In topology, the split interval, or double arrow space, is a topological space that results from splitting each point in a closed interval into two adjacent points and giving the resulting ordered set the order topology. It satisfies various interesting properties and serves as a useful counterexample in general topology.

== Definition ==

The split interval can be defined as the lexicographic product $[0, 1] \times\{0, 1\}$ equipped with the order topology. Equivalently, the space can be constructed by taking the closed interval $[0,1]$ with its usual order, splitting each point $a$ into two adjacent points $a^-<a^+$, and giving the resulting linearly ordered set the order topology. The space is also known as the double arrow space, Alexandrov double arrow space or two arrows space.

The space above is a linearly ordered topological space with two isolated points, $(0,0)$ and $(1,1)$ in the lexicographic product. Some authors take as definition the same space without the two isolated points. (In the point splitting description this corresponds to not splitting the endpoints $0$ and $1$ of the interval.) The resulting space has essentially the same properties.

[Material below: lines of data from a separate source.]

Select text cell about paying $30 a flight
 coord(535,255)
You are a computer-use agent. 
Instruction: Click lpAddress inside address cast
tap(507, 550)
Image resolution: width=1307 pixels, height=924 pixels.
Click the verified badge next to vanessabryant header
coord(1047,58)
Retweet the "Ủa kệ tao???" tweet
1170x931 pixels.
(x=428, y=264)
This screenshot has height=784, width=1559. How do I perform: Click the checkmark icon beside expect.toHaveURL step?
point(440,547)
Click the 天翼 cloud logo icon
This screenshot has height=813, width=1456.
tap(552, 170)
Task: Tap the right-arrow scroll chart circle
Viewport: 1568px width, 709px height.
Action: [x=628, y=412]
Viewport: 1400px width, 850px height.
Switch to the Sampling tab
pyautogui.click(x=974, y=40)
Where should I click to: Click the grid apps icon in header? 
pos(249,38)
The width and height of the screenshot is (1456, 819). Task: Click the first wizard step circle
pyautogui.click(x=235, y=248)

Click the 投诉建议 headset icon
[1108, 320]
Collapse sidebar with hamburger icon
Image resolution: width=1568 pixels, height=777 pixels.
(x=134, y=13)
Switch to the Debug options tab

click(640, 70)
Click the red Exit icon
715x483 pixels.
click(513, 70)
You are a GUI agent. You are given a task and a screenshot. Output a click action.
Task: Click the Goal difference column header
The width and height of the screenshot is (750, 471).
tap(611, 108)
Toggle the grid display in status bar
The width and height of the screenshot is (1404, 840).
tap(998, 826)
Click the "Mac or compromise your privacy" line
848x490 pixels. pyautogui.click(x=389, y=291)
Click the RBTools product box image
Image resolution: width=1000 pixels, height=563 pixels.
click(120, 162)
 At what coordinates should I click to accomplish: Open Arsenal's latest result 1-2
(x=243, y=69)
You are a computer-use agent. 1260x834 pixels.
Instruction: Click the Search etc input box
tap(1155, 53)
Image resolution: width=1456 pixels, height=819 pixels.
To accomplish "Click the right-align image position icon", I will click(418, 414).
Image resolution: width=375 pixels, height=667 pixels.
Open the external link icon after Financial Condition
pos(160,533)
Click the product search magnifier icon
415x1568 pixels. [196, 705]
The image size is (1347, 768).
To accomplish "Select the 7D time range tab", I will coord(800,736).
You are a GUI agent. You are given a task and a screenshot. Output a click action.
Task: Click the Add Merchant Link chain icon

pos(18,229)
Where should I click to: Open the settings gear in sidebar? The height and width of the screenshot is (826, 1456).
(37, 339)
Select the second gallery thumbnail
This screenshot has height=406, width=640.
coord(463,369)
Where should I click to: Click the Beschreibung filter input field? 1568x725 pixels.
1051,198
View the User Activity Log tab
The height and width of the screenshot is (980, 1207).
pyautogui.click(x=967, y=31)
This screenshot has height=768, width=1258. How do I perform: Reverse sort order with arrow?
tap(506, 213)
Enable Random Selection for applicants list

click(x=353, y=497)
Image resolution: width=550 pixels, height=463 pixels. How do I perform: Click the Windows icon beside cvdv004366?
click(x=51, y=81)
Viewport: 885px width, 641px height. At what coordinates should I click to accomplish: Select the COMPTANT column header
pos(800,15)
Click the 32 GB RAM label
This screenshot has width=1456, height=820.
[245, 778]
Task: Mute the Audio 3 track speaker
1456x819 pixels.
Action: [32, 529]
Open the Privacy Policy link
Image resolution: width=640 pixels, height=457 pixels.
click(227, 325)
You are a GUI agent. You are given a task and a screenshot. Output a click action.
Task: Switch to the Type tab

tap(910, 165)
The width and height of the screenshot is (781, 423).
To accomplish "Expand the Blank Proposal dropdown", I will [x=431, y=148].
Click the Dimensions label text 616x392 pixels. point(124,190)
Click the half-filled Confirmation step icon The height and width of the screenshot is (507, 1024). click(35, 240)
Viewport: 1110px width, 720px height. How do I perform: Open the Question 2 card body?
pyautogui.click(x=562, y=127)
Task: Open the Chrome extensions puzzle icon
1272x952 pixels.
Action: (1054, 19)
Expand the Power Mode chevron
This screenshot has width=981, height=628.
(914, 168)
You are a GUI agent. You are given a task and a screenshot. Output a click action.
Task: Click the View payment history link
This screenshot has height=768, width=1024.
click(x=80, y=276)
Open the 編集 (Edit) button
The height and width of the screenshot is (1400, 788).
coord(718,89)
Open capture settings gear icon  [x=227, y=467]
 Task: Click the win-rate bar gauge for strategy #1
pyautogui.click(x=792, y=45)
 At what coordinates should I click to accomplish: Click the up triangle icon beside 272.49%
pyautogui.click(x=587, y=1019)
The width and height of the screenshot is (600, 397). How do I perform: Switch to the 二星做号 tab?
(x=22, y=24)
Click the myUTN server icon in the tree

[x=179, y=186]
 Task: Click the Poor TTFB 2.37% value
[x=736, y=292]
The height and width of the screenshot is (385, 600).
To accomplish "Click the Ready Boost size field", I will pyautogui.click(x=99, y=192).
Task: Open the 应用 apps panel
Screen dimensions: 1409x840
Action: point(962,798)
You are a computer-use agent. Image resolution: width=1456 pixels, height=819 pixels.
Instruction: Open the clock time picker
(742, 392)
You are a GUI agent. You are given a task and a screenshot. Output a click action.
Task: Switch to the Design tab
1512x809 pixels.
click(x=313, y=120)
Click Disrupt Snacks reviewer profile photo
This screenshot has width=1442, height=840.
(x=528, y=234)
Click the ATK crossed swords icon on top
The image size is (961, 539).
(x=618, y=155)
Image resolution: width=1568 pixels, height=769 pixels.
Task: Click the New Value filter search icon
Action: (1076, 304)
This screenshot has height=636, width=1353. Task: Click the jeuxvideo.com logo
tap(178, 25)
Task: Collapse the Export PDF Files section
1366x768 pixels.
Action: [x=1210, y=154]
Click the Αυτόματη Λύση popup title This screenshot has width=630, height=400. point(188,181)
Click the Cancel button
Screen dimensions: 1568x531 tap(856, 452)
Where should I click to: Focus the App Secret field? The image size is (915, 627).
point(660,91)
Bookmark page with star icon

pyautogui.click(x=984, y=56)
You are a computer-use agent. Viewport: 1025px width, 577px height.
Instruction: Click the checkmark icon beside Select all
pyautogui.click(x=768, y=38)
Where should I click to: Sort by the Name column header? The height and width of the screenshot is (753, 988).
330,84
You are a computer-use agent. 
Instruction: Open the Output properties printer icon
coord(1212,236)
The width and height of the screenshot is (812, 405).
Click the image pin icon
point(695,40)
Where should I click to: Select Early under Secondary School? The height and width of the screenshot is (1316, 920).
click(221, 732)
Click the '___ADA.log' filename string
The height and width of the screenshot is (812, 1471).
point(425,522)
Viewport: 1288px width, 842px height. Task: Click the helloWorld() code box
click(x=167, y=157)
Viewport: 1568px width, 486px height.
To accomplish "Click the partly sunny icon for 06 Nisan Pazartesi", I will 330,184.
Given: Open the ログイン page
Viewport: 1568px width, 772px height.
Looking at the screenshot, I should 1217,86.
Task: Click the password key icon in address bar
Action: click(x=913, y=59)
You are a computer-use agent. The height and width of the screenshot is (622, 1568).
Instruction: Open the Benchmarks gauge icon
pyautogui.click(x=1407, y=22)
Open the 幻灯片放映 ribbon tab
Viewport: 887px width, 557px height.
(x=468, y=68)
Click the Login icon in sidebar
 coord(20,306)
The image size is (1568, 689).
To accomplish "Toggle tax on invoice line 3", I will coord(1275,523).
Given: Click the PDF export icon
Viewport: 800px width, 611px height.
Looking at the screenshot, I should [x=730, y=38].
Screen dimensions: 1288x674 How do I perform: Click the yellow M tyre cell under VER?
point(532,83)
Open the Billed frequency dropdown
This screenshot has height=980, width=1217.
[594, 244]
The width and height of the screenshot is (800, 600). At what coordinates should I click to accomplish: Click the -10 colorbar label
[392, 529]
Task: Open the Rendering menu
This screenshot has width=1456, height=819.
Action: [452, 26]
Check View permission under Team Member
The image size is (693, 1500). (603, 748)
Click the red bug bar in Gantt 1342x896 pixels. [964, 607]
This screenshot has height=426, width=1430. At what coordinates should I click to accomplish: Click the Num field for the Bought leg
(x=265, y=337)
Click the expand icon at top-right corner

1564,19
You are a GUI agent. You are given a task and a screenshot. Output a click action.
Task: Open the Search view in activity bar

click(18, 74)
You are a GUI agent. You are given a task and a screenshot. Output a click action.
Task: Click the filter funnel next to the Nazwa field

The double arrow space is a subspace of the lexicographically ordered unit square. If we ignore the isolated points, a base for the double arrow space topology consists of all sets of the form $((a,b]\times\{0\}) \cup ([a,b)\times\{1\})$ with $a<b$. (In the point splitting description these are the clopen intervals of the form $[a^+,b^-]=(a^-,b^+)$, which are simultaneously closed intervals and open intervals.) The lower subspace $(0,1]\times\{0\}$ is homeomorphic to the Sorgenfrey line with half-open intervals to the left as a base for the topology, and the upper subspace $[0,1)\times\{1\}$ is homeomorphic to the Sorgenfrey line with half-open intervals to the right as a base, like two parallel arrows going in opposite directions, hence the name.

== Properties ==

The split interval $X$ is a zero-dimensional compact Hausdorff space. It is a linearly ordered topological space that is separable but not second countable, hence not metrizable; its metrizable subspaces are all countable.

It is hereditarily Lindelöf, hereditarily separable, and perfectly normal (T_{6}). But the product $X\times X$ of the space with itself is not even hereditarily normal (T_{5}), as it contains a copy of the Sorgenfrey plane, which is not normal.

All compact, separable ordered spaces are order-isomorphic to a subset of the split interval.